MarkTripod-Duo commented 9 months ago

@JBHilke Are you still having the periodic shutdown issue with Duo Log Sync?

JBHilke commented 8 months ago

Sorry @MarkTripod-Duo I did not see your reply until recently. Yes, we are still having the periodic shutdown issues. I can send a fresh log if you like. For today, it shutdown 11 times between midnight and 4am, but seems to be OK after that. We have our Task that runs the script restart every 30 min anyway, so it catches up upon restart. So I haven't spent any time troubleshooting it since last summer.

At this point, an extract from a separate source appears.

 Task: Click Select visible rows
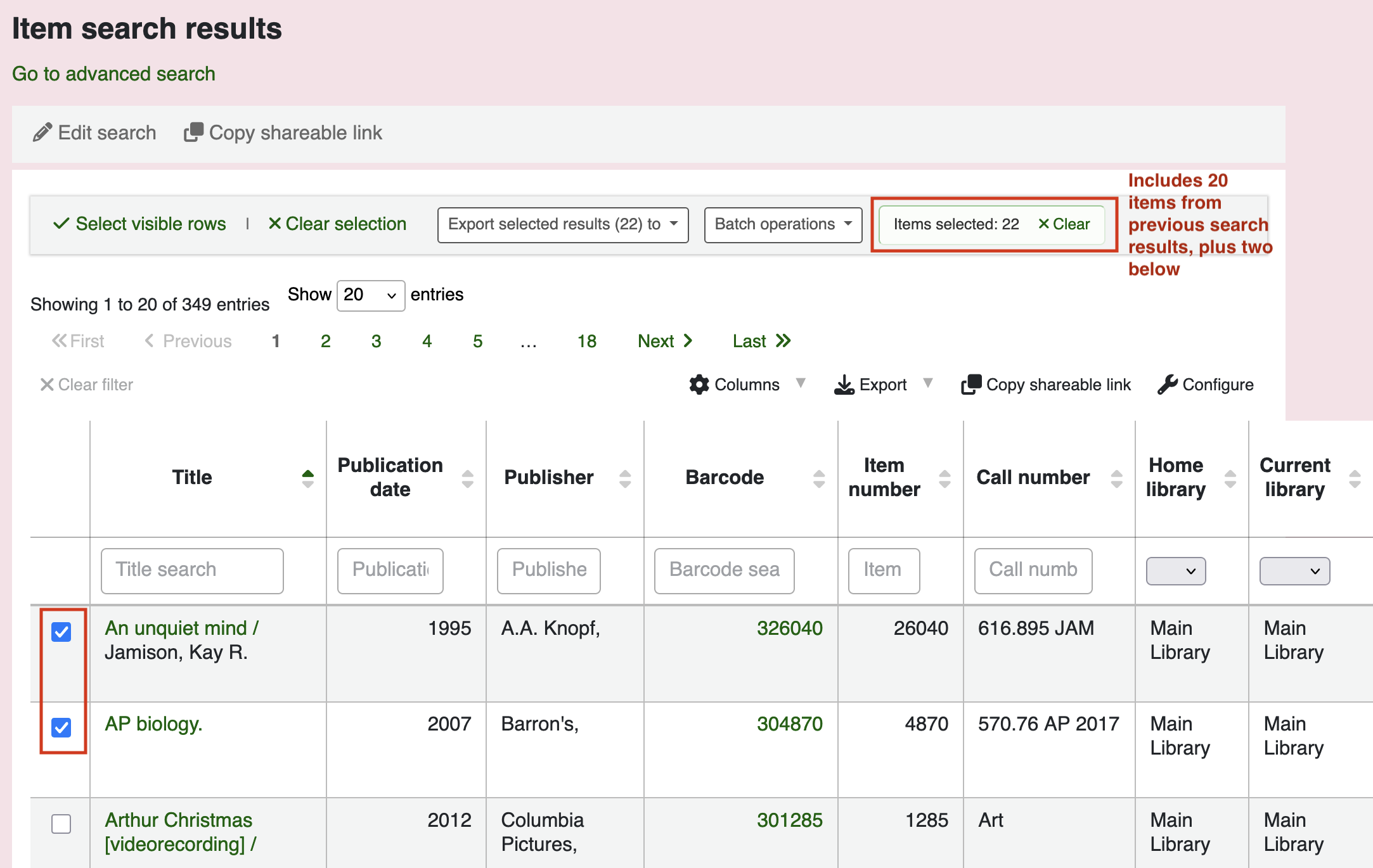coord(140,224)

SalC3 commented 7 months ago

Hello - just updated from 2.0 to 2.2 and I'm having the exact same issue as everyone else. I originally had offset: 180 and was relying on the checkpointing to pull only newer data in after the initial run when I set this up a year or so ago. Because of this issue after upgrading from 2.0 to 2.2, I changed to offset: 1 which did not help. I then deleted the 3 checkpoint files (adminaction_checkpoint_data.txt, auth_checkpoint_data.txt, and telephony_checkpoint_data.txt) and that fixed the issue for a time.

However after a few runs, I keep getting an error for the telephony logs and only deleting the checkpoint resolves it.

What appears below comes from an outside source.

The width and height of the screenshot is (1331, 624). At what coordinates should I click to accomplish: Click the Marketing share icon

2024-02-15 16:17:02 WARNING DuoLogSync: Shutting down due to [telephony producer: [Received 400 Invalid request parameters ('maxtime' must be strictly greater than 'mintime')]]

Is any progress being made on this bug, or should I roll back to 2.0? It seems this issue has been around for nearly a year.

Thanks!

Simonhua9 commented 6 months ago

Hello @MarkTripod-Duo, I can reproduce such issue after every service restart. Only telephony log can have such issue.

Per the check, the checkpoint file for telephony will not be converted into local time, but using UTC time instead after a service restart. It will try to use local time again for checking the timestamp but it is saved at UTC time.

For example, at UTC -8, if I restart the service at 11am (UTC -8) now, then the checkpoint in telephony will become 7pm (UTC -8). It is supposed to change the UTC time to local time, but when a service restarts, telephony log timestamp in checkpoint file will not do that conversion and it will use UTC time as local time directly. auth and admin timestamp in checkpoint files can work well without such issues.

Do you know if the duo_log_sync script can be updated for telephony part to work well just as other checkpoint files?